The next step in preparing the dataset is to create labels or captions for the images. For the training process, we require the following structure:
plaintext-- images
---- image_1.png
---- image_1.txt
---- image_2.png
---- image_2.txt
....
The quality of labels can significantly influence the results of fine-tuning. However, labeling each image manually can be a tedious task. In our case, we used florence2 to generate the initial labels for our dataset. In our case, we just used the generated captions since the results were decent enough, but here are some key points to consider when reviewing and refining your labels:
Describe Iconic Features: Ensure that the iconic features relevant to your fine-tuning are clearly described in the label.
Remove Unnecessary Details: Omit irrelevant details about the background or style that do not contribute to the fine-tuning objective. This helps focus the process on the relevant task.
General Style Description: Include a description of the general style of the image in one place, such as "photorealistic", "anime", or "cartoon style".
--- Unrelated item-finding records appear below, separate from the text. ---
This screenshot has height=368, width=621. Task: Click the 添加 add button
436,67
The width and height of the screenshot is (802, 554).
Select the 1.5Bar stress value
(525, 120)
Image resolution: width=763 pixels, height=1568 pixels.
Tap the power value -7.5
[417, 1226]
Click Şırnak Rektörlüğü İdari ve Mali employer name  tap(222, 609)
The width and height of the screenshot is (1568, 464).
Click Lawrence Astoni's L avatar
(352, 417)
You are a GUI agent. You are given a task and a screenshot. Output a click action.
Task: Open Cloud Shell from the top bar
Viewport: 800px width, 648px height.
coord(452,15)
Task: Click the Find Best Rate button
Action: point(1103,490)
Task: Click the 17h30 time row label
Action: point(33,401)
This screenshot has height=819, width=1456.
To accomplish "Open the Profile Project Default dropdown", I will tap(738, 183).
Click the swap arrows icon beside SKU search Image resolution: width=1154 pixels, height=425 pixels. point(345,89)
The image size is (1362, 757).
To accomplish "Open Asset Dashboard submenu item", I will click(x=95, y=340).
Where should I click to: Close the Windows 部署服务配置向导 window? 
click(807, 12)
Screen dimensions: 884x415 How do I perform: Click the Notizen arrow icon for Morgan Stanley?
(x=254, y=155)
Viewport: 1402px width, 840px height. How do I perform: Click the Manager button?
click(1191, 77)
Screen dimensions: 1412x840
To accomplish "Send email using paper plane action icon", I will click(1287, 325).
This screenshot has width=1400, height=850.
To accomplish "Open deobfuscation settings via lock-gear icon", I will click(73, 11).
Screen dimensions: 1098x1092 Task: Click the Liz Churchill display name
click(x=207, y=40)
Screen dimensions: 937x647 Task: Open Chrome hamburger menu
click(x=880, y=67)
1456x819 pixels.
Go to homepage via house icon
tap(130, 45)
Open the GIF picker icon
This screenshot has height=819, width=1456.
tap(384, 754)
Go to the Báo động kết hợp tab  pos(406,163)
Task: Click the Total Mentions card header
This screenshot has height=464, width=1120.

Camera Angle and Position: Describe the camera angle and character position to provide more context for the model.
Trigger Word Usage: If you use a trigger word for your LoRa, ensure it is present in the label. For example, in our case, the iconic features are always linked to the trigger word OSCAR_OSFC in the labels.
Model training
We used one L40S GPU on RunPod.io to generate our labels and execute the training process. You can find more information about running a RunPod instance here.
The training process was conducted using the ai-toolkit. Before running a training session with the AI Toolkit, install all necessary dependencies.
bashgit clone https://github.com/ostris/ai-toolkit.git
cd ai-toolkit
git submodule update --init --recursive
python3 -m venv venv
source venv/bin/activate
pip3 install torch
pip3 install -r requirements.txt
To access the Flux.1-dev model, you need to log in to Hugging Face. This can be done using the huggingface-cli
.
Follow these steps:
Create a token in your Hugging Face account settings.
Use the token to log in to Hugging Face by running the following command in your terminal:
huggingface-cli login
Navigate to the /config/example directory and open the train_lora_flux_24gb.yaml file.
Adjust this configuration file to suit your specific needs. Below is the configuration used to train the OSCAR_OSFC LoRa:
yaml---
job: extension
config:
# this name will be the folder and filename name
name: "oscar_new_v1"
process:
- type: 'sd_trainer'
# root folder to save training sessions/samples/weights
training_folder: "output"
# uncomment to see performance stats in the terminal every N steps
performance_log_every: 1000
device: cuda:0
# if a trigger word is specified, it will be added to captions of training data if it does not already exist
# alternatively, in your captions you can add [trigger] and it will be replaced with the trigger word
trigger_word: "OSC4R_0SFC"
network:
type: "lora"
linear: 32
linear_alpha: 32
save:
dtype: float16 # precision to save
save_every: 250 # save every this many steps
max_step_saves_to_keep: 12 # how many intermittent saves to keep
push_to_hub: false #change this to True to push your trained model to Hugging Face.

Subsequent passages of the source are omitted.